Surgery to add horns, fangs, et cetera, bothers me because mutilating oneself tells me that someone has a serious self-image problem, and that some hack surgeons out there are making money by exploiting such people instead of really helping them. Then again, it is not my money being wasted.

[opinion]
I hadn't even thought about that part of it all. That kind of surgery to me really should just be banned in my opinion. Or at the very least only done after a mental health check with the person wanting it is done.

I'm exaggerating and making a joke here, but if there is a waiting period for a person to get a firearm, maybe horns should be like a 30 day think it over period. "Alright Mr. Steven's we'll schedule that Horn-ification treatment, but there's a 30 day review period. We wouldn't want you getting buyers remorse.".

Now there are some that get that type of surgery that are performers and it's likely easier to get the horns permanently attached for a time instead of makeup every day for the show. I'd be curious what folks doing those sort of "Freak" shows do after their performing career.
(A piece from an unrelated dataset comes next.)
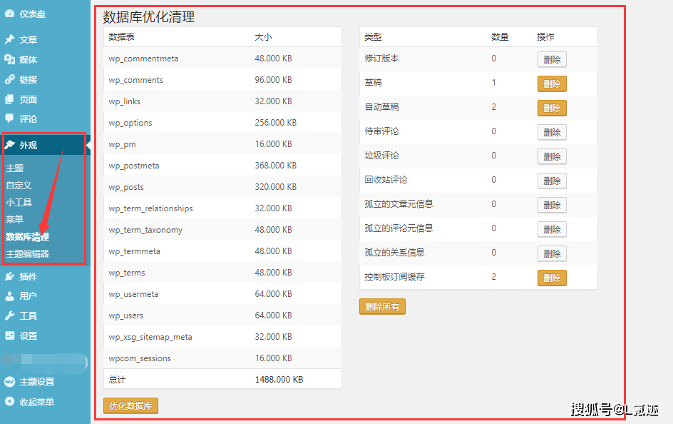Click the plug icon beside 插件
The width and height of the screenshot is (673, 424).
(9, 276)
Like do they get the horns removed?
 
IMO it's too late to look for reasonable, enforceable limits (like requiring the verification of procedures according to the normal rules for "evidence-based medicine", and to be realistically and affordability reversible, and have no significant effect that cannot be reversed).
(BTW I know there are gaps in that list. it's sufficient for its purpose)

So rules are possible.

But there's already "an elephant in the room". And it's being actively defended.

There's no easy way back.
 
Some of the surgeries aren’t too bad if they are done to help the patient with health problems or restore their previous looks before being severely injured and disfigured. Those cosmetic surgeries I get. I sort of had one to remove this weird growth near the front of my head that left this huge bald spot and it would occasionally swell up and my hair kept falling out in clumps in less than five minutes because of it. I had put up with it for nearly two years and couldn’t handle having a bald spot the size of a quarter on my head when I wasn’t experiencing any form of permanent hair loss.
 
I find it disturbing that cosmetic procedures have become trendy and you're not "in" if you don't have them. If you don't get even any piercings and tatoos. People can do whatever they want, it's their bodies if it's not hurting themselves. It's the pressure that is disturbing.
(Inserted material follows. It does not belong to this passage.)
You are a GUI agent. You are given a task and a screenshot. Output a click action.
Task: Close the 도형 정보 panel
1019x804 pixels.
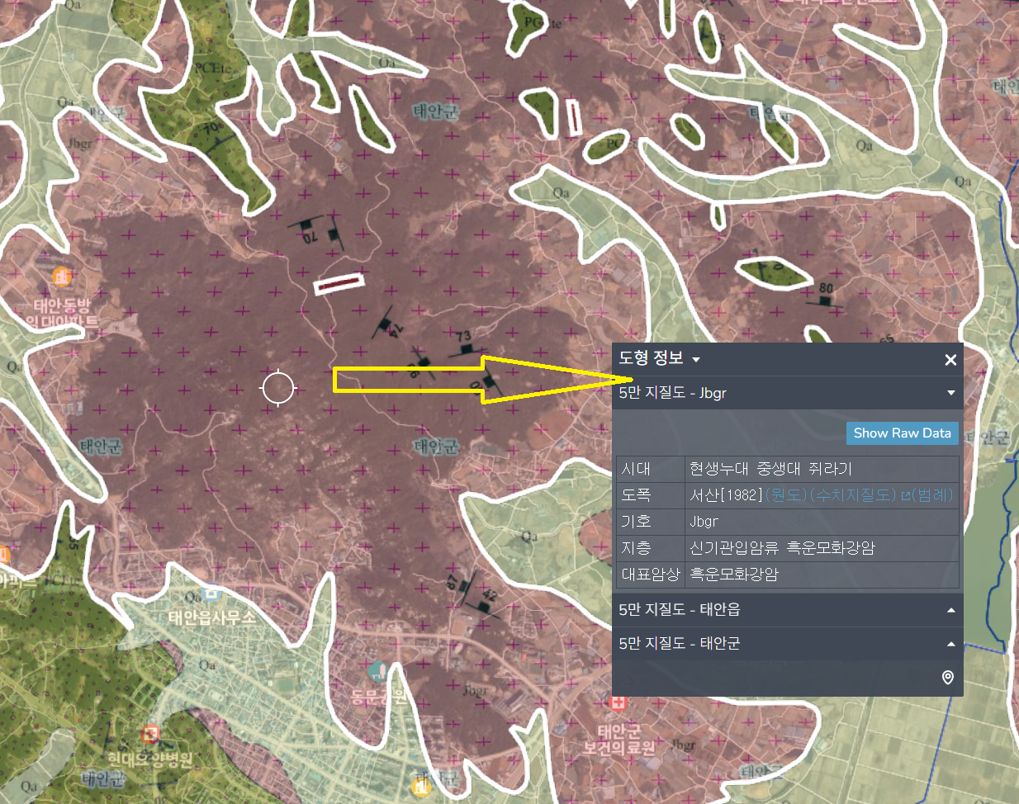950,360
I would also class results of some cosmetic procedures as disturbing for the same reasons as posters above - badly done or too many procedures result in a "mask-like" face.
 
I also find heavy makeup and/or designer dresses disturbing. Also photoshopped human images.
 
If its for someone that's transgender, and they want to look more feminine, masculine, or neutral, I don't really find a big issue in it. I don't know if that counts as vanity cosmetics though? I hear a lot about trans women getting top surgery and face sculpting, and if it makes them feel more who they are, they can do what makes them happy. Maybe I just feel this way in general about vanity surgeries too? It's not affecting me. It's their choice overall.

Though on the other hand, I do have to agree that changing ones appearance to fit into society's expectations is sad in of itself. I have thought of this before, even though I am trans, I wish having to change one's body wasn't expected of cis people, or people in general just to look "acceptable."